Retrievable within minutes. Records in Comma are accessible directly from the platform. No support ticket, no waiting on vendor response. When an examiner asks for a specific conversation from two years ago, the answer is not a request queue.

FAQ about FINRA Rule 3110

Is having Written Supervisory Procedures enough to be compliant?
No. WSPs are required, but they are only one part of compliance. Examiners assess whether the procedures are actually followed in practice and supported by evidence of supervisory reviews, approvals, and escalations. Policies that exist on paper but are not implemented are themselves a finding.
Do we need to supervise all business activities or just trading?

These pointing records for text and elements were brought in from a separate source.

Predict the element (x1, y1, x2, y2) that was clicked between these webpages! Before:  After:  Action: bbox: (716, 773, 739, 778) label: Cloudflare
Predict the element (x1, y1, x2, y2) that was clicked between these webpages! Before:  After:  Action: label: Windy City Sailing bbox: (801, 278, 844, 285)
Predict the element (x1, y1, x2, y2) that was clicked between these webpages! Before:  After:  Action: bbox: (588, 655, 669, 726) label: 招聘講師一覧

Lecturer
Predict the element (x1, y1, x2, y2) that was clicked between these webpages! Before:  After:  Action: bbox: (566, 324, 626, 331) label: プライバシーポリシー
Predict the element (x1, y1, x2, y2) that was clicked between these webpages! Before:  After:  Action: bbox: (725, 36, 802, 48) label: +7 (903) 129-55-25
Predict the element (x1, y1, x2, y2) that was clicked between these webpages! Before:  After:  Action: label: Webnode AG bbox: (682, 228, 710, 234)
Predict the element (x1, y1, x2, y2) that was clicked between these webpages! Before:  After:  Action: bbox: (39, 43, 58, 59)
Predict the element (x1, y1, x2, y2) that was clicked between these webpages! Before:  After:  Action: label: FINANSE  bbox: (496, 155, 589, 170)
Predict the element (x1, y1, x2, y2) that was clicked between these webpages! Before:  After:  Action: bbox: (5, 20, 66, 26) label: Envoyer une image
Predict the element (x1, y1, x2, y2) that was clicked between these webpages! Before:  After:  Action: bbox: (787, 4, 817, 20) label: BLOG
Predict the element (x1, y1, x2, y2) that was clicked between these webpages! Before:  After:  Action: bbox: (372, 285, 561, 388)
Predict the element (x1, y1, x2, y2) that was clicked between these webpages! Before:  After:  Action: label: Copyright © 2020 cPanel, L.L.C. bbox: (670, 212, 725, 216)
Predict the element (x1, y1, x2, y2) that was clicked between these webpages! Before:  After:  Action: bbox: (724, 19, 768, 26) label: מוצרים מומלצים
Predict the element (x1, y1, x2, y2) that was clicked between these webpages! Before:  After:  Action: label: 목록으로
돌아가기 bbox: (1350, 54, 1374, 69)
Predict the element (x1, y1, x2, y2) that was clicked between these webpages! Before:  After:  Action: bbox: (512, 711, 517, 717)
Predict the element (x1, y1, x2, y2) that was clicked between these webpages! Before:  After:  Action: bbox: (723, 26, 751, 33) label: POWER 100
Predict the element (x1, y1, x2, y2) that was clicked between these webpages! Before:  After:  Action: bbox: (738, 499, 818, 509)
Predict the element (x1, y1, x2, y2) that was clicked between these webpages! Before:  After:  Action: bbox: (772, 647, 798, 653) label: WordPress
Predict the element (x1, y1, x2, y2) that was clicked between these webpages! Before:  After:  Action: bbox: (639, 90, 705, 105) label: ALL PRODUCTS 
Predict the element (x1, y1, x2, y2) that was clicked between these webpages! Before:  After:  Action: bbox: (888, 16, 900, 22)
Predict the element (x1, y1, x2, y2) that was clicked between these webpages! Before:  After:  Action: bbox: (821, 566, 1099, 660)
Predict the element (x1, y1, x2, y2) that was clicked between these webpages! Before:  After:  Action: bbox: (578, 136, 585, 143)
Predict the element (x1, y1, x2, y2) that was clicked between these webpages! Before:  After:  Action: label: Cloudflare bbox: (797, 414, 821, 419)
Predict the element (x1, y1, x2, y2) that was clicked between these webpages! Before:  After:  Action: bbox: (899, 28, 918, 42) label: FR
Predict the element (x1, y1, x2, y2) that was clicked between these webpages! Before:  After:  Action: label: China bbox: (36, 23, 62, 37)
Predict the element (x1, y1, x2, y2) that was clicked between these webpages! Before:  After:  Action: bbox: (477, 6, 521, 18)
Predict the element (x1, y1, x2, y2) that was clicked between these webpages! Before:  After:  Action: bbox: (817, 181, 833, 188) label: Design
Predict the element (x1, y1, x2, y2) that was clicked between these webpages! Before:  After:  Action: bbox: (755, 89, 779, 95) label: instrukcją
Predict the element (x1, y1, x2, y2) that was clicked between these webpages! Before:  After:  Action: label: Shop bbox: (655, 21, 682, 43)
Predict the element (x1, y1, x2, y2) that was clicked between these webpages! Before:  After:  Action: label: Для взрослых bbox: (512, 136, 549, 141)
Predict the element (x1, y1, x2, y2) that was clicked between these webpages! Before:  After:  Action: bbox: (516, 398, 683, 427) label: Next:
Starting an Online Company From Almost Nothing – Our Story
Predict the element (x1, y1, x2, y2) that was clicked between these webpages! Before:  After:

Supervision is not limited to trading activity. Rule 3110 applies broadly to all business activities of associated persons, including communications, outside business activities, and operational processes where relevant to firm risk. Communications — including mobile messaging — are examined as a separate line of inquiry.
Does Rule 3110 apply differently to small firms?
No. The requirement applies to all FINRA member firms. While supervisory systems can be tailored to firm size and complexity, the expectation of reasonable design and effective execution is the same regardless of headcount or AUM.
How important is documentation of supervision?
Essential. If supervisory actions are not documented, they are generally not considered to have occurred in an examination context. Firms must be able to demonstrate what was reviewed, when it was reviewed, and what actions were taken — for each supervisory event.
How does Rule 3110 relate to recordkeeping rules like Rule 4511 and SEC Rule 17a-4?
They are related but distinct obligations. Rule 3110 governs supervision — the system of oversight, review, and accountability. FINRA Rule 4511 and SEC Rule 17a-4 govern recordkeeping — the creation and preservation of business records. A firm can have compliant records and still have a deficient supervisory system, and vice versa.
Does Rule 3110 cover communications on personal devices?
Yes. The obligation follows the activity, not the device. If an associated person uses a personal phone for business communication, the firm's supervisory system is expected to address that activity — including whether and how it is captured, reviewed, and evidenced.